Si, comme c'est le cas en l'espèce, le locataire reçoit un congé qu'il doit interpréter, selon le principe de la confiance, comme une résiliation anticipée fondée sur l'art. 261 al. 2 let. a CO, il n'a pas à compter avec l'éventualité que le juge transforme le congé qui a été donné en un congé tel qu'il n'a pas été donné. On ne se trouve pas ici dans l'hypothèse d'une erreur de dénomination ou de référence légale (hypothèses visées à l' ATF 123 III 124 déjà cité): le congé, tel qu'il a été donné, devait être compris comme un congé fondé sur l'art. 261 al. 2 let. a CO. Dans une telle situation, le locataire, pour s'opposer à la résiliation, était naturellement amené à faire valoir que les conditions d'application de cette disposition n'étaient pas réunies et, par voie de conséquence, que le congé était inefficace. Il n'avait pas à envisager un autre congé que celui qui lui a été donné, c'est-à-dire un congé ordinaire qui impliquait pour lui d'autres moyens de défense (une éventuelle annulation du congé sur la base des art. 271 et 271a CO, ainsi, subsidiairement, qu'une prolongation du bail selon les art. 272 ss CO). La conversion a pour but de remplacer ce qui a été dit (et qui n'est pas valable) par ce qui a été voulu (et qui est valable); elle n'a pas pour objet de rectifier l'erreur d'un cocontractant au détriment de l'autre, en modifiant ainsi les fondements juridiques du litige.
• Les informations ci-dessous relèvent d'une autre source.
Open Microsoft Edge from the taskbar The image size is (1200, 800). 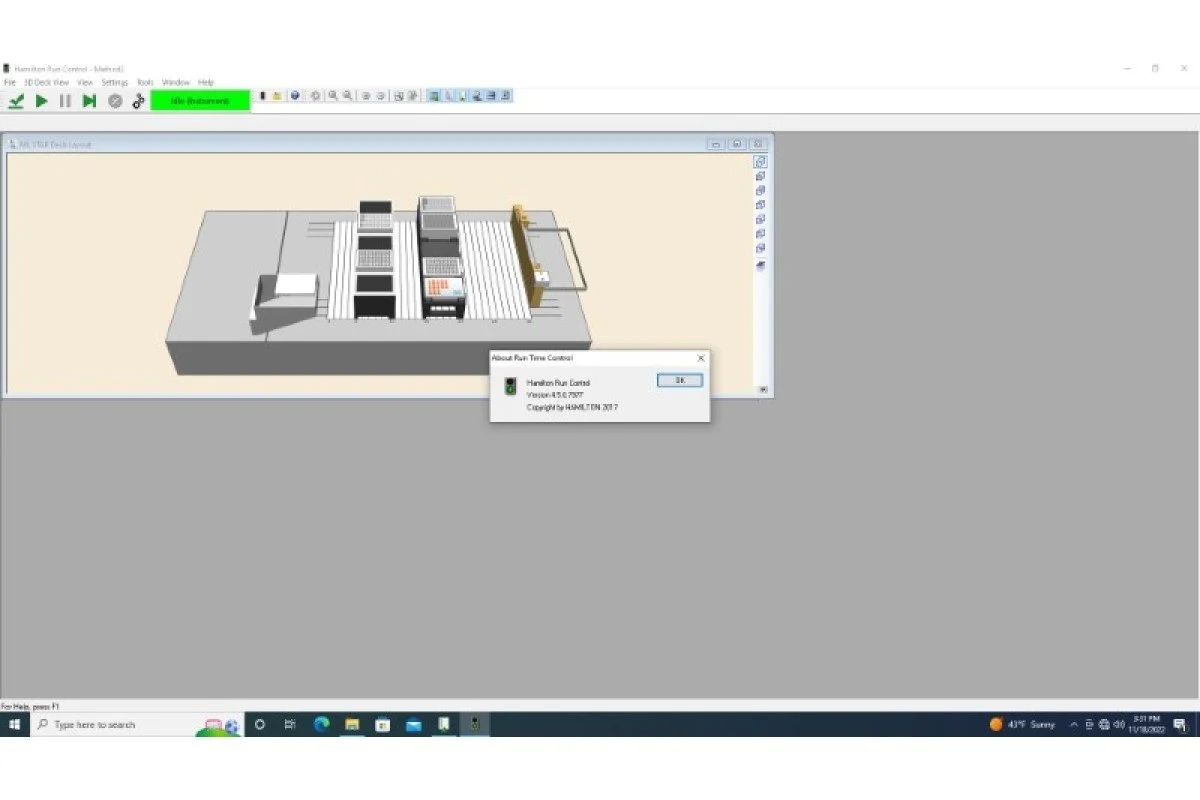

On peut encore observer que le législateur a adopté une disposition spéciale, l'art. 266a al. 2 CO, pour le cas où celui qui donne congé s'est trompé sur le délai ou le terme de congé. Dans ce cas de figure, le congé mal donné produit ses effets au prochain terme possible. Cette règle tend exclusivement à corriger une erreur de date, et non pas une résiliation viciée dans ses conditions de fond (VENTURI-ZEN-RUFFINEN, op. cit., n° 1472 p. 413 s.; LACHAT, op. cit., n° 4.7 p. 655; HIGI, op. cit., nos 25 et 36 ad art. 266a CO). L'existence même de cette règle spéciale montre qu'un report des effets du congé n'est possible que dans le cas d'une erreur sur la date d'échéance, et non pas dans le cas d'espèce.
Au regard de ce qui précède, la cour cantonale n'a pas violé le droit fédéral en ne convertissant pas en une résiliation ordinaire le congé extraordinaire fondé sur l'art. 261 al. 2 let. a CO.